What is being asked: Exclude every picture. Output verbatim the lines from the one containing "793x648 pixels." to the end of the data.
#####
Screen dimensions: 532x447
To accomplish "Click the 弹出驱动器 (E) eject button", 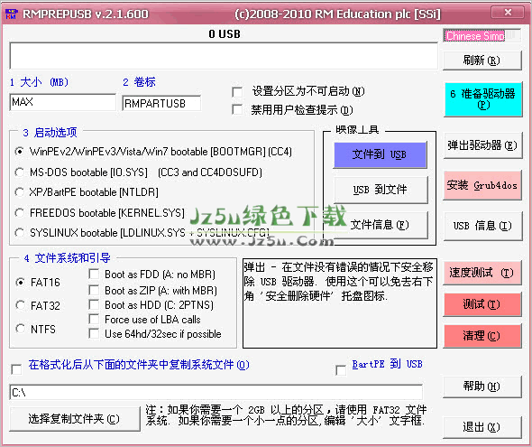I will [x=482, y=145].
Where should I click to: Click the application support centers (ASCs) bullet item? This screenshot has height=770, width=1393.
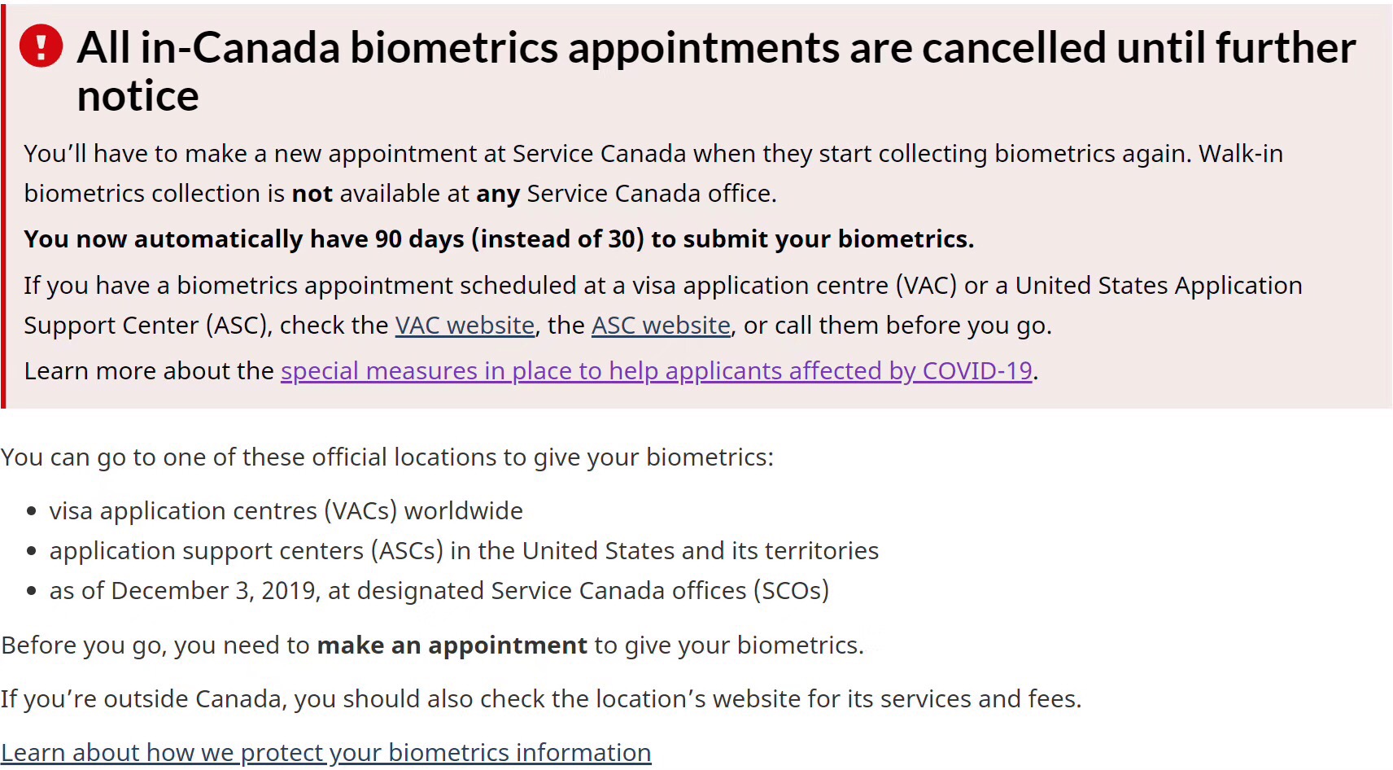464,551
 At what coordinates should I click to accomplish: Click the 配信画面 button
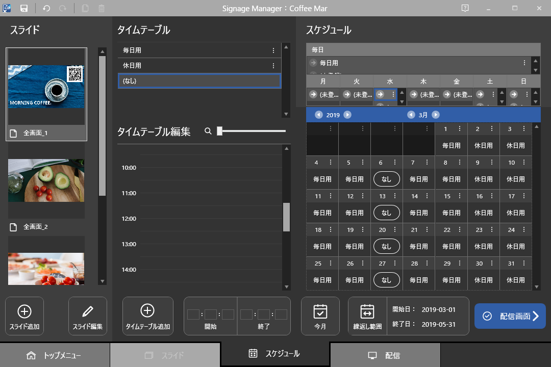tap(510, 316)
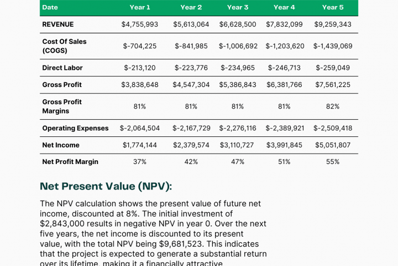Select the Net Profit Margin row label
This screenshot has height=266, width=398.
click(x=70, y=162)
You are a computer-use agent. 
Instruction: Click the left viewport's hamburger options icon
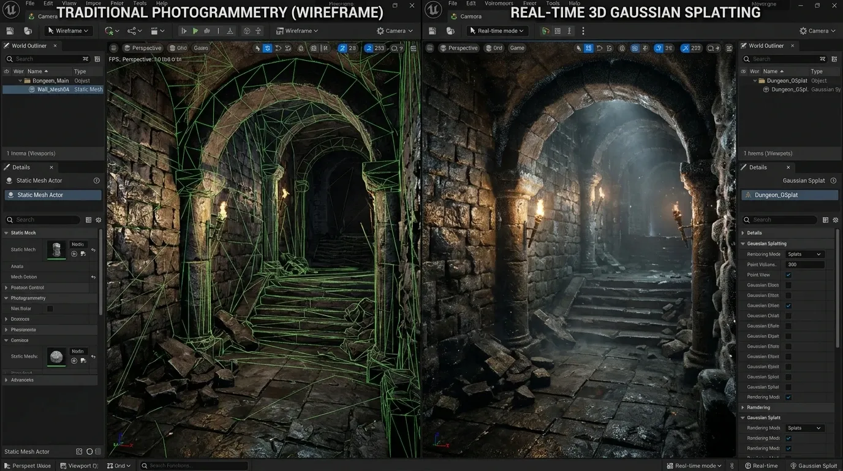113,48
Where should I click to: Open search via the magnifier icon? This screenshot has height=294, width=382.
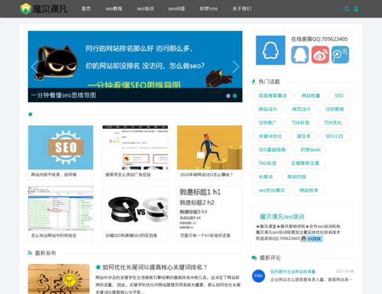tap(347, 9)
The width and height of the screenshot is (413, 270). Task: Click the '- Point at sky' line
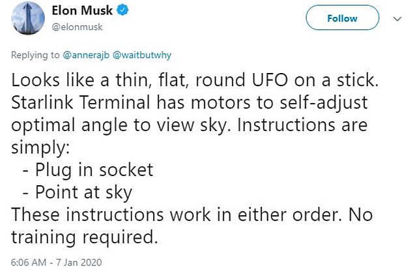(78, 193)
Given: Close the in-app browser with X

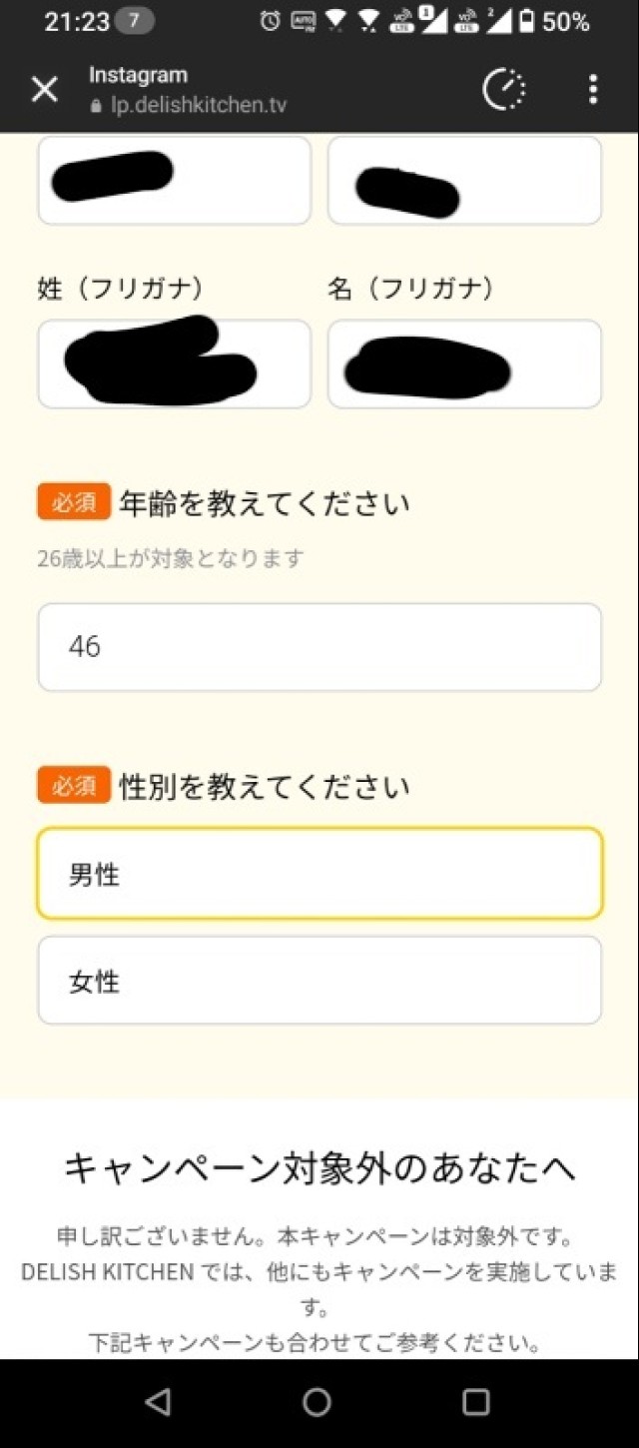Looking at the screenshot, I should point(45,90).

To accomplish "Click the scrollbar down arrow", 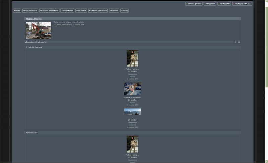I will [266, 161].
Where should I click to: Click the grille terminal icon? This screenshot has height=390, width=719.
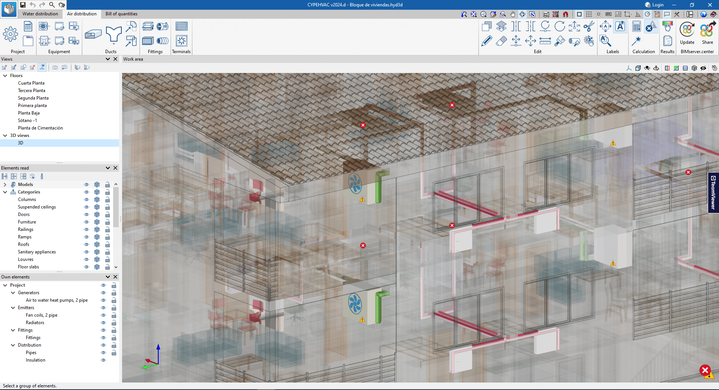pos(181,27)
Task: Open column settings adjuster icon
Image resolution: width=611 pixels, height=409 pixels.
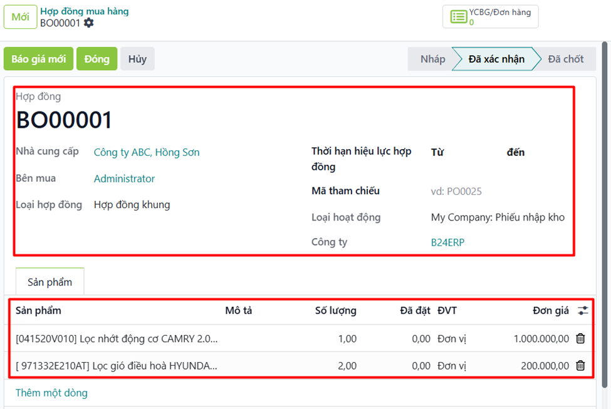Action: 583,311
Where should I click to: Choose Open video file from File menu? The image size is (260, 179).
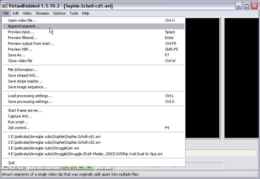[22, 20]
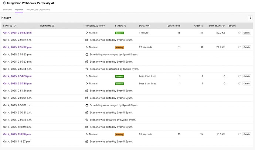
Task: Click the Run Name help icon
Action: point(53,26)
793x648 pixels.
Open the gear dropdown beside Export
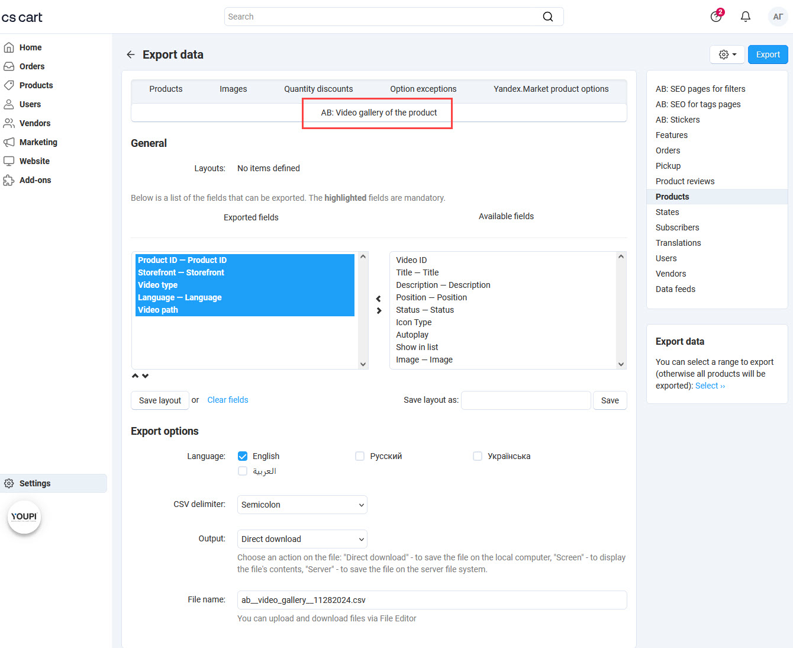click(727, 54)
#####
Solved exercise:
793x648 pixels.
Open the gear dropdown beside Export
click(727, 54)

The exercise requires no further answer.